Hilliard City Manager Michelle Crandall said she is "lucky" to have staff members to help the city through the COVID-19 coronavirus pandemic – a challenge after only a few weeks on the job that no one likely could have predicted.

Crandall said she is taking a "one-day-at-a-time" approach during the pandemic.

She was sworn in as Hilliard's first city manager Jan. 2. Voters in 2018 amended the city charter to change Hilliard's form of government from a strong-mayor model to a city manager.

"When I chose city management as a line of work, you expect to deal with crises," Crandall said. "It has certainly been a challenge, but Hilliard is fortunate to have such quality leadership that has stepped up in this difficult time."

Crandall said many employees have pitched in over the last few weeks, but she did not want to single out anyone. The city is "fortunate to have a talented leadership team that is able to respond quickly and creatively to the needs presented by this pandemic," she said.

She also credited the "strong network in our region" among communities, which includes the Central Ohio Mayors and Managers Association.

"We have learned a lot from each other," Crandall said. "Because our communities share the same missions, we frequently share best practices, ideas, policy wording and other materials with each other."

Hilliard has shared how it moved its public meetings to a virtual environment, implemented programs that support local business and created an online professional-development program for employees working at home, Crandall said.
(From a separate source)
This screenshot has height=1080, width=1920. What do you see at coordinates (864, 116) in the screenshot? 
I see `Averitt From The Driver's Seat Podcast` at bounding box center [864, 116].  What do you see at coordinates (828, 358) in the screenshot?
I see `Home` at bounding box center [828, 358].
In exchange, the city has received tips from other communities, she said.

"Hilliard has benefited from the work of other communities, specifically Worthington and Delaware, in developing some of our temporary personnel policies," Crandall said.

As the city's emergency-management director, a power Hilliard City Council granted her March 16 to help the city operate during the pandemic, Crandall has issued a number of orders, including a mandate that nonessential employees work from home, aligning with the state's stay-at-home order in effect through at least May 1 to limit the spread of the coronavirus.

Crandall is one of the few city employees who is continuing to report to the Hilliard Municipal Building, which, along with every other city office and facility, is closed to the public until further notice.

"I feel like I need to be here," said Crandall, who likened her presence to that of a ship's captain. "The work of the city must continue. We must maintain critical public services."

Crandall said she draws from overseas experience gained while working for the city of Dublin, where she rose through the ranks to become assistant city manager before arriving at Hilliard.

"I have friends and colleagues all over the world," she said, made while she traveled to conferences and workshops over the past two decades.

As a member of the International City and County Management Association, Crandall said, she had the opportunity to travel and learn from other local-government leaders.

"Many of these experiences solidified my view of how important community engagement is in building a trusting and collaborative partnership between a local government and its residents," she said.

While at a conference in the Dominican Republic three years ago, Crandall attended a presentation on how the country had responded to the mosquito-borne Zika virus.

"There was a lot of discussion about handling the epidemic," she said. "It was eye-opening to realize such a crisis was possible and that while you can plan for such a situation, you can't anticipate every contingency."

Tim Kauffman, executive director of Destination Hilliard, the local organization charged with promoting the city, said Crandall has shown "tremendous desire to understand the challenges and opportunities the community faces" by learning about the organizations and families that call Hilliard home.

"There is a real sense of collaboration and the city is well served by her leadership," Kauffman said.

Even though much has been addressed during the coronavirus pandemic, much more work remains to be done, Crandall said.

"As we get through the most immediate challenges this pandemic presents, there will be other secondary challenges that will need to be addressed – some known and some unknown," Crandall said.

The pandemic will cause many nonessential projects to be postponed, and after it passes, the repercussions, not the least of which likely will be financial, must be faced, Crandall said.

But the pandemic experience might help to solve these issues, too.

An emergency "puts things in perspective" and at the same time "solidifies our team even more," Crandall said.

"Our success in the coming years will be grounded in our ability to come together with a shared spirit to heal and to rebuild as an engaged and connected community," she said. "When we come out of this, we will be even better prepared for the next challenge."